In 1903, the New York Times moved on up into their brand spanking new building in a square named after themselves….Times Square. (Hell, if the New York Herald could get Herald Square down by Macy’s why not?)    

Their owner, Arthur Ochs, wanted to make a big deal out of the fact that they now had their own "Square".   And decided that he wanted to own New Year's Eve.  Traditionally New York celebrated the New Year at Trinity Church down on Wall Street, folks would wait until its bells pealed twelve. Wild stuff.

The Times took the show on the road.

The first few years they had huge fireworks displays shot from the roof of the Times Tower building at One Times Square with hundreds of thousands of spectators.

But in 1907 the city banned large public firework displays after a mishap.

So the Times decided to dust off the dropping of the ball and make it a centerpiece. The ball first dropped to ring in the year 1908. And has done so ever since. (With the exception of WW2 when Times Square was blacked out.)

By the way, there is one other time ball in New York City, it was a memorial to the Titanic that used to face NY Harbor and was relocated to the entrance to the South Street Seaport when its original home was torn down.
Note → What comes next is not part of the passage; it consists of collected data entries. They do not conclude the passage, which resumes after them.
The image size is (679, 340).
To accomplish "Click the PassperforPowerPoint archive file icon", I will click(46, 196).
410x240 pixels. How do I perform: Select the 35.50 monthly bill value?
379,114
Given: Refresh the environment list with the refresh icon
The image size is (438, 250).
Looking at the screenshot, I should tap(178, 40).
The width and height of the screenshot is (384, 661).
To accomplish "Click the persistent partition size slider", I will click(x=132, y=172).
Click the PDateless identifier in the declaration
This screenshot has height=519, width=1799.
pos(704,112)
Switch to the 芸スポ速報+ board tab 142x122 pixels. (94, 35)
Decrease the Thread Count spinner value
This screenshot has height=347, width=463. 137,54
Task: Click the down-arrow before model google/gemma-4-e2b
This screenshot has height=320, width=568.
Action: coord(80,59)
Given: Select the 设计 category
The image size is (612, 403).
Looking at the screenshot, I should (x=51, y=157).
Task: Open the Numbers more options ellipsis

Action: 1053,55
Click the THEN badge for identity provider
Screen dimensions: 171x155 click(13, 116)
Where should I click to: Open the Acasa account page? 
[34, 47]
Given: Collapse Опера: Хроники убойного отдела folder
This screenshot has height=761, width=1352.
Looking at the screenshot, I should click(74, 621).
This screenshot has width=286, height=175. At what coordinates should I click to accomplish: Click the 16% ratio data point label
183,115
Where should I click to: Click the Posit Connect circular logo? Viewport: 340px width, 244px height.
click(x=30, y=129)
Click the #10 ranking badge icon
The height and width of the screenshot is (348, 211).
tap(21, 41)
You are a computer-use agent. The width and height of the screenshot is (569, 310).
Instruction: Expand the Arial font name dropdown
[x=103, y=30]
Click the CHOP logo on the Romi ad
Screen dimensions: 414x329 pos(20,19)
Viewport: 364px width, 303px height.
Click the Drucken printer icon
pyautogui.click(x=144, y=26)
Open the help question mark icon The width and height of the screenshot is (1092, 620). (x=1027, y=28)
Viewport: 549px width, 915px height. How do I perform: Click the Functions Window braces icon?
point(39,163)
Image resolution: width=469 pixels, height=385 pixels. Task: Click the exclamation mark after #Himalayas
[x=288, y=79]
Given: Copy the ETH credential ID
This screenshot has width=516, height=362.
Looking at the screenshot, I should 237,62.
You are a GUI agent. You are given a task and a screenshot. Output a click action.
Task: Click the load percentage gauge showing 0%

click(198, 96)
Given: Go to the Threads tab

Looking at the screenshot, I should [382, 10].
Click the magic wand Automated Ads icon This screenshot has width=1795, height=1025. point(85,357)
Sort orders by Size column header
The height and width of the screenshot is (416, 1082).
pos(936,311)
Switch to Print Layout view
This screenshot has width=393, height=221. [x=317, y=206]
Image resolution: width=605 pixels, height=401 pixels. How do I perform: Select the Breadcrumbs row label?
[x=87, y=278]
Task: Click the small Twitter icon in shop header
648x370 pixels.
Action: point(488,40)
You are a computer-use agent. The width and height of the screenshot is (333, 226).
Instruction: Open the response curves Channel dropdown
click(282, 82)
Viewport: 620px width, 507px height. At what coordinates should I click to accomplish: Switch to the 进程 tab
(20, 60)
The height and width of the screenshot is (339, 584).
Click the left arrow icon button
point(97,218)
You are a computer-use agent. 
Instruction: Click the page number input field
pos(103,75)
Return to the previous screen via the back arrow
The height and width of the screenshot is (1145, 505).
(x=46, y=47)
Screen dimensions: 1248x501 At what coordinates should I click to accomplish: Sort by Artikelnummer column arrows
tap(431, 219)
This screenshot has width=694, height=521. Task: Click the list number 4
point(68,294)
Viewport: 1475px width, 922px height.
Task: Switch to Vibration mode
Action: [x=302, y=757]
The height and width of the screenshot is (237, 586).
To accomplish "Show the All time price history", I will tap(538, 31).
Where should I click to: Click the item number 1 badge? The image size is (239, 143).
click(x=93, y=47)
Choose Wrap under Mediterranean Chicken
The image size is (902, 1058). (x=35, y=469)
Here it sits with its time ball perpetually frozen in time.

One other New Year’s Eve tradition comes down to us from the Scots

In 1788, the great Scottish poet Robert Burns copied down the words to an old traditional Scottish folk song that talked of remembering days of long ago –days of auld lange syne.

It has become a part of the New Year’s tradition and a good one too. It makes us think for a second about the years past as we enter the new one ahead.

So I leave you raising a right, good,willie draught to the year that has passed.


Should old acquaintance be forgot,
 and never brought to mind?

Should old acquaintance be forgot,
and days of auld lang syne?


For auld lang syne, my dear,
for auld lang syne,
we'll take a cup of kindness yet,
for days of auld lange syne

And surely you’ll buy your pint cup!

and surely I’ll buy mine!

And we'll take a cup o’ kindness yet,
for days of auld lange syne


We two have run about the slopes,
and picked the daisies fine;

But we’ve wandered many a weary foot,
since days of auld lange syne


We two have paddled in the stream,
from morning sun till dine;

But seas between us broad have roared since days of auld lange syne.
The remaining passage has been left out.